PETACH TIKVA, Israel, June 17, 2014 /PRNewswire/ — Can-Fite BioPharma Ltd. (NYSE MKT: CANF) (CFBI.TA), a biotechnology company with a pipeline of proprietary small molecule drugs that address inflammatory and cancer diseases, announced today it has finalized enrollment in its Phase II/III trial of CF101 for the treatment of psoriasis with over 300 patients through 17 clinical centers in the U.S., Israel and Europe. Top line results from the trial are expected in the first quarter of 2015.
The psoriasis therapeutic market was worth $3.6 billion in 2010 and is forecast to grow to $6.7 billion by 2018, according to Global Data. The market is dominated by biological drugs that are primarily administered via intravenous injection (IV) and have potential side effects.
“Based on our studies to date, we believe that, if approved, CF101 would have the potential to offer an oral, safe and well-tolerated treatment alternative for people living with psoriasis,” stated Can-Fite CEO Dr. Pnina Fishman. “Now that we have completed patient enrollment, we hope that the upcoming conclusion of this Phase II/III trial will yield additional data which may prove the efficacy of CF101 in the treatment of psoriasis.”
About the Trial
The Phase II/III double-blind, placebo-controlled study is designed to test the efficacy of CF101 in 300 patients with moderate-to-severe plaque psoriasis. The first study cohort was comprised of three arms with patients receiving: 1 mg of CF101; 2 mg of CF101; and placebo. All patients receiving placebo were switched to either 1 mg or 2 mg of CF101 after 12 weeks. The primary efficacy endpoints are a statistically significant improvement in standard measures used by dermatologists to assess psoriasis including the Psoriasis Area Sensitivity Index (PASI) score and the Physicians’ Global Assessment (PGA) score as well as various safety parameters.
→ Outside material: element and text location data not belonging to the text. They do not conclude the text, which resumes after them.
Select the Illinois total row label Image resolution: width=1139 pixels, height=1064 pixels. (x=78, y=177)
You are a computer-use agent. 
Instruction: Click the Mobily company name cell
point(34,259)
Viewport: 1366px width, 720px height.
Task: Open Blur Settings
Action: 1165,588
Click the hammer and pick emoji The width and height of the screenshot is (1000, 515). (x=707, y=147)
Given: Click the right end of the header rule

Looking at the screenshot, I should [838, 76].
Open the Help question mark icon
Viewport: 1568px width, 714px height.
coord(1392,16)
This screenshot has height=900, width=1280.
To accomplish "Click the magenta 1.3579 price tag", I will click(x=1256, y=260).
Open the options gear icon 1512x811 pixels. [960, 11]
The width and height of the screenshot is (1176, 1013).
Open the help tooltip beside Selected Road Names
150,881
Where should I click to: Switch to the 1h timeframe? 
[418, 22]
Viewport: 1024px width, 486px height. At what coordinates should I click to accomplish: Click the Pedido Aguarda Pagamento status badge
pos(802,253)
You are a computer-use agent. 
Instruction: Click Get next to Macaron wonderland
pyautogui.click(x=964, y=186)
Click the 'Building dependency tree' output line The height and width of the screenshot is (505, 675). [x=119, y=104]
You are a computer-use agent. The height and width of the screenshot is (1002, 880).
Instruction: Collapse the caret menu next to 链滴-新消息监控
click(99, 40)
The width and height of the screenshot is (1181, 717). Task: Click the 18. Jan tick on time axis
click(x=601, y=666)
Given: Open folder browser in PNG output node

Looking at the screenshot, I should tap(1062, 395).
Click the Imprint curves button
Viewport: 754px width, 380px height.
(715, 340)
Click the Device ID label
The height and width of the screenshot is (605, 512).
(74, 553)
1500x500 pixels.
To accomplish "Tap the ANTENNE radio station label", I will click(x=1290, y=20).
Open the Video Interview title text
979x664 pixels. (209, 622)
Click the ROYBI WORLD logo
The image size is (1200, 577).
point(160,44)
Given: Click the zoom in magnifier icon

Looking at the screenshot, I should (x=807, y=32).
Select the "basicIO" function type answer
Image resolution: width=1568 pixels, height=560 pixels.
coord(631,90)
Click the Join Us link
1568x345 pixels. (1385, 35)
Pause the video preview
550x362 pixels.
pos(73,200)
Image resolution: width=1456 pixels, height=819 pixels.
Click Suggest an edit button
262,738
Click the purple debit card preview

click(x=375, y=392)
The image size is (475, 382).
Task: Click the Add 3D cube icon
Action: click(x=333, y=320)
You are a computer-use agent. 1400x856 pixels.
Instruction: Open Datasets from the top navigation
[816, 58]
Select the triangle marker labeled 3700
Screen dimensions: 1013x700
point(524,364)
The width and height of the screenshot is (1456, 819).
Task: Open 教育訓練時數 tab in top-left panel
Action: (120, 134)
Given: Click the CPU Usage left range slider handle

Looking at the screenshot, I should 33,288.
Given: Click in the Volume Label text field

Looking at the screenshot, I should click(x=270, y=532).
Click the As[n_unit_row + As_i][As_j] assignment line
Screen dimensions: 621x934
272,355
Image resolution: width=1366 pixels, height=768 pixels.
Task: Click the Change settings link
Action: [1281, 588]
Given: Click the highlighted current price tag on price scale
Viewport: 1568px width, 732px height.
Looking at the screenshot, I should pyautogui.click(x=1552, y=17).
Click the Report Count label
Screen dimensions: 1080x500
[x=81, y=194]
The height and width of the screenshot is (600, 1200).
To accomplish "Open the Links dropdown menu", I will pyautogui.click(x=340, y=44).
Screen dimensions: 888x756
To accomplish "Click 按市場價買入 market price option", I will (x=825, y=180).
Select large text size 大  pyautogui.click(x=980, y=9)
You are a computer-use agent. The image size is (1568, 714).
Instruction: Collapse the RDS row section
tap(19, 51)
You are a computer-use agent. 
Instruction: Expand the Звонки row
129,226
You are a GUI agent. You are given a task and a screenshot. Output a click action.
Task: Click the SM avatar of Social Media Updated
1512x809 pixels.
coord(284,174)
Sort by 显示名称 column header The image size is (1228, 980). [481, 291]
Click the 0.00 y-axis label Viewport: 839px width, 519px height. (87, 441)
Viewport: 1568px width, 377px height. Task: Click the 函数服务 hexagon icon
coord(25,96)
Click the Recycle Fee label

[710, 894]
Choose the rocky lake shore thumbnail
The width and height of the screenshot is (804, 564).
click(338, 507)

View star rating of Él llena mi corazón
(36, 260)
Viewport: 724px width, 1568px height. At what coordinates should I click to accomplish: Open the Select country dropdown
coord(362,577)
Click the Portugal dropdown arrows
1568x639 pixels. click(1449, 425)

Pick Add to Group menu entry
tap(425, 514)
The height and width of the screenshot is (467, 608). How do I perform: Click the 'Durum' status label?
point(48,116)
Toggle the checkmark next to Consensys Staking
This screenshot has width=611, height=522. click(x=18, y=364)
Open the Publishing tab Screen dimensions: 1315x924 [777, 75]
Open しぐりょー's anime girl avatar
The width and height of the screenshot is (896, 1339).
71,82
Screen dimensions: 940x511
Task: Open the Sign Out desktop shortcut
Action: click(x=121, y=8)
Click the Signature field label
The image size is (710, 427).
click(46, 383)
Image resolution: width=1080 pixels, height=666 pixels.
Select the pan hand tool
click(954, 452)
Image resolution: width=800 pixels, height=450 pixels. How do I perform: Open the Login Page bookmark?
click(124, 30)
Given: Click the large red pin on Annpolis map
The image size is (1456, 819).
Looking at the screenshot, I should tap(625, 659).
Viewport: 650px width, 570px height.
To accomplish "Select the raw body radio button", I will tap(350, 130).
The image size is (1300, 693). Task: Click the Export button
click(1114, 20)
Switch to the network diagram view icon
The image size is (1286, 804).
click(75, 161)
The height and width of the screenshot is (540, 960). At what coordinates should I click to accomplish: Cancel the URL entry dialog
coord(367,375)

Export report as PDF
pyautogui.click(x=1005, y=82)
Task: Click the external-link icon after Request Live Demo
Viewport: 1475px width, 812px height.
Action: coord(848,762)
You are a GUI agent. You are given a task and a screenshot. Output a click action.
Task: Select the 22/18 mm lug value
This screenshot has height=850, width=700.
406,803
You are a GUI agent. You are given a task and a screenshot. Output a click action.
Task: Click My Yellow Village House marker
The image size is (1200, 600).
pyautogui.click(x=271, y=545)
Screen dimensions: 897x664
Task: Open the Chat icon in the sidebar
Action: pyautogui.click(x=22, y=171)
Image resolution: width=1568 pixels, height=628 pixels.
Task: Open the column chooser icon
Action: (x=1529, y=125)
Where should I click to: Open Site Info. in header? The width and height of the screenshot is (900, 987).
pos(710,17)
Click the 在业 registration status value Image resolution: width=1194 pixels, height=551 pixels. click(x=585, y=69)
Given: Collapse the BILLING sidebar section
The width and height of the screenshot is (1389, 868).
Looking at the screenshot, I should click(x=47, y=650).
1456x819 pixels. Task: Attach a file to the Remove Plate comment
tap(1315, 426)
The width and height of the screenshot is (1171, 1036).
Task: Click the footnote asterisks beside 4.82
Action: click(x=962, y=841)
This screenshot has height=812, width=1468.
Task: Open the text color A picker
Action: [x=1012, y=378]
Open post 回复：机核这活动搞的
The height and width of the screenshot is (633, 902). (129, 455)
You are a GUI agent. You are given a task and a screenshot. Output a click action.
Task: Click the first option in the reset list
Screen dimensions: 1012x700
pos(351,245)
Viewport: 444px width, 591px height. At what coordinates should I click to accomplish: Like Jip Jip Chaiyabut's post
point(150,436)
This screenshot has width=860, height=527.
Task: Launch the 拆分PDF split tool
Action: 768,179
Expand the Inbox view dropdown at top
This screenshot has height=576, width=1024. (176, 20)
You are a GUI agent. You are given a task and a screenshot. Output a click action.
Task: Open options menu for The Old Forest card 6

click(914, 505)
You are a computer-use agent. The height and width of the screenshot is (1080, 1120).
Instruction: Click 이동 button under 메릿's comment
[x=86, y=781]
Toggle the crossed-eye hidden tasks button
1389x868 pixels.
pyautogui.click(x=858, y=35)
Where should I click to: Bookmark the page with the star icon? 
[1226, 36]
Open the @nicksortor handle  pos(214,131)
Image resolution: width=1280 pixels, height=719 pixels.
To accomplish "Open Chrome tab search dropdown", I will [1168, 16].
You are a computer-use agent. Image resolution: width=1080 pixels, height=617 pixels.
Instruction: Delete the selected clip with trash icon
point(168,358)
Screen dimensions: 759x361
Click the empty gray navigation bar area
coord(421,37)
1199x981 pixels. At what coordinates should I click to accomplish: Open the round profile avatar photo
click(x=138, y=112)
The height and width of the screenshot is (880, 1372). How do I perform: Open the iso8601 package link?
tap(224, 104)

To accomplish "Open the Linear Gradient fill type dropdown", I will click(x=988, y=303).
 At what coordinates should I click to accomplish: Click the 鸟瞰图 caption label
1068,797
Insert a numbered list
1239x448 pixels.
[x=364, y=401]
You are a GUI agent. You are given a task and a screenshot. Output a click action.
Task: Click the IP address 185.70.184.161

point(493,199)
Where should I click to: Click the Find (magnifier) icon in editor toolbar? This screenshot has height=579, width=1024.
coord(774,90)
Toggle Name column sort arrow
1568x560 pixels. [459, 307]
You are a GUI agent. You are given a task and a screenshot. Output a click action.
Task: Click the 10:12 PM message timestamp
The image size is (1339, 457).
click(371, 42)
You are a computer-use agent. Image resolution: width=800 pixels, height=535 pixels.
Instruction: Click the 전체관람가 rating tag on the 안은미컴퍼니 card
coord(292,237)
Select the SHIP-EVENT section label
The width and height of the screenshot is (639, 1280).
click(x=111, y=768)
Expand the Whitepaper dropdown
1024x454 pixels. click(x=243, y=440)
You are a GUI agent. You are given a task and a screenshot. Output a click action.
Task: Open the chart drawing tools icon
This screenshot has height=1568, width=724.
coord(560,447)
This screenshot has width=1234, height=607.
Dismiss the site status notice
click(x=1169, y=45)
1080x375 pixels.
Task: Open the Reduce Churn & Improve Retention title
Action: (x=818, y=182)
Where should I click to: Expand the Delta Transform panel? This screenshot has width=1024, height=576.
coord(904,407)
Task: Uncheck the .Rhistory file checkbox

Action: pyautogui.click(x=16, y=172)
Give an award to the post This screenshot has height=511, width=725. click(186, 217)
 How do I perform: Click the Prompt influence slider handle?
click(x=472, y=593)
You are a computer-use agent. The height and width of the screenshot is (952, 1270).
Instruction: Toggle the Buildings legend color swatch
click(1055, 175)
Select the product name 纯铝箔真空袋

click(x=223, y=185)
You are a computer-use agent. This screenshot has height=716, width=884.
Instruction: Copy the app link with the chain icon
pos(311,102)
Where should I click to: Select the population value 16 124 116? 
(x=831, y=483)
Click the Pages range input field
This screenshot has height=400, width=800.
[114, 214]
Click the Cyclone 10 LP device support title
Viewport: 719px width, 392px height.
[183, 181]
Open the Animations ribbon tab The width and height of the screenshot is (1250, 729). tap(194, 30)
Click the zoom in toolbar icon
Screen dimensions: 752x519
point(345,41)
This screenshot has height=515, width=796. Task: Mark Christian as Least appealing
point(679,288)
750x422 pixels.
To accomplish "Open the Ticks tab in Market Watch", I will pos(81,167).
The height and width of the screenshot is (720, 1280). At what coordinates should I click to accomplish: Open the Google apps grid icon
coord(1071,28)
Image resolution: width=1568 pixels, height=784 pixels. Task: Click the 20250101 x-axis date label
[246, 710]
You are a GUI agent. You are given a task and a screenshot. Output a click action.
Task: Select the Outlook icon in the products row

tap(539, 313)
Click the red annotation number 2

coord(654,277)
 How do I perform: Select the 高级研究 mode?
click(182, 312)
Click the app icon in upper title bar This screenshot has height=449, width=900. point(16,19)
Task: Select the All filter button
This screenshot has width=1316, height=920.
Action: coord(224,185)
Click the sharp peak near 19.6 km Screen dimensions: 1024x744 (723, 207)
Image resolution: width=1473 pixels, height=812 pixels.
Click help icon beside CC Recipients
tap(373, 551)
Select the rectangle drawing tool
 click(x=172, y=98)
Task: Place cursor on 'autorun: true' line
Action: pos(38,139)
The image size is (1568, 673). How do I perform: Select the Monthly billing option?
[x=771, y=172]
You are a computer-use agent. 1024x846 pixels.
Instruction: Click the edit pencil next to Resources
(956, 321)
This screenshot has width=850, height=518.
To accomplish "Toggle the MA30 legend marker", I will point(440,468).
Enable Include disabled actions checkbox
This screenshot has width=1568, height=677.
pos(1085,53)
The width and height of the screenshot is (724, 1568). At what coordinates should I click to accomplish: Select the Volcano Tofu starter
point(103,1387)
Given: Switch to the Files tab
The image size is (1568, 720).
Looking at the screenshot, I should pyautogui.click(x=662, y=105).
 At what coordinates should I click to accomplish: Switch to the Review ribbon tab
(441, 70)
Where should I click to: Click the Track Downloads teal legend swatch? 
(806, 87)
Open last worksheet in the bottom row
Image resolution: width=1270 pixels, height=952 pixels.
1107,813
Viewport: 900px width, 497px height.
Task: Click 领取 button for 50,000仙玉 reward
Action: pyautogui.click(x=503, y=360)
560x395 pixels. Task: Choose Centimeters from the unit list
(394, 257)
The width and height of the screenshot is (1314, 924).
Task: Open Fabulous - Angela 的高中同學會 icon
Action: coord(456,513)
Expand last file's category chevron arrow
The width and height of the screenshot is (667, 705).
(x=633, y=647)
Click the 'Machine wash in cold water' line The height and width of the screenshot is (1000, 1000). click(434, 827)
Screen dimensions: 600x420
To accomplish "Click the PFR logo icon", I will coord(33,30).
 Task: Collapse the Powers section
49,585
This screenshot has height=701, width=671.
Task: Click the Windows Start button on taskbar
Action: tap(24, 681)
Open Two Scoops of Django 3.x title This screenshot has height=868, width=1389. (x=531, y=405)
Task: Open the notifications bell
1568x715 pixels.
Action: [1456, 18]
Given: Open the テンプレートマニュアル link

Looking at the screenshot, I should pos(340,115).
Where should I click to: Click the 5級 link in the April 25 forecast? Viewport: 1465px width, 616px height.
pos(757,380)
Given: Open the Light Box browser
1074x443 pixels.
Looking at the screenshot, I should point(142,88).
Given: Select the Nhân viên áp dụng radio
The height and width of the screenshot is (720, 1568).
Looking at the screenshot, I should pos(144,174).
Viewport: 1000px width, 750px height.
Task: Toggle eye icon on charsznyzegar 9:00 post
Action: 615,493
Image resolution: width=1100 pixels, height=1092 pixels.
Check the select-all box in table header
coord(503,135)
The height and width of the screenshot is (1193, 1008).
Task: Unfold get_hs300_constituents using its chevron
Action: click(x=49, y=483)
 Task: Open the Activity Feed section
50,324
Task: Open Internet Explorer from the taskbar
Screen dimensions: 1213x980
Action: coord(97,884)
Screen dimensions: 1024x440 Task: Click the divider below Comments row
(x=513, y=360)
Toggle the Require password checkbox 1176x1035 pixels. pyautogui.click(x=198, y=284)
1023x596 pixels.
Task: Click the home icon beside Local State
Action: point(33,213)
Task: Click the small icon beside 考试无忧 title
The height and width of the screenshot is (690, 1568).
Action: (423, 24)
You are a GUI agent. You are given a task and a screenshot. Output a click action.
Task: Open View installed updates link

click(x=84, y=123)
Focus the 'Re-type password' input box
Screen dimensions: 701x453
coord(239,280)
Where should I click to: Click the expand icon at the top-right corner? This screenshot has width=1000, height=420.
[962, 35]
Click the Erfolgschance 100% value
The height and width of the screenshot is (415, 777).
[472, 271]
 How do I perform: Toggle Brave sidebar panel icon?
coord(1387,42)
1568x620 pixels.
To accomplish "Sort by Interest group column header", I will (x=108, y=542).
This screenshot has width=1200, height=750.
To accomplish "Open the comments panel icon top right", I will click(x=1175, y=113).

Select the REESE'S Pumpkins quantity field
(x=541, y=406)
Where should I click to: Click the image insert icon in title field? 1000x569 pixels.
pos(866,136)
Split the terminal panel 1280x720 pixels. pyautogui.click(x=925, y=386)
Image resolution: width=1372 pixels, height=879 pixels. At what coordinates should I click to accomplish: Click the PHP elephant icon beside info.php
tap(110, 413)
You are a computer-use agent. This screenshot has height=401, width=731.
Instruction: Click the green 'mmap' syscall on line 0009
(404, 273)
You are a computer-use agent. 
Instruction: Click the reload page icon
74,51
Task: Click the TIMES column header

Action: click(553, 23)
Interim safety and efficacy results were released from the first 103 patients who completed 24 weeks of treatment in the trial. The positive clinical effects of CF101 at the 2 mg dose relative to placebo were observed through PASI and PGA scores, with the responses accumulating steadily over the 24-week treatment period. To allow the trial to meet its full objectives, the study protocol has been amended to enroll patients for the 2 mg dose and placebo administration for an extended study period of 32 weeks.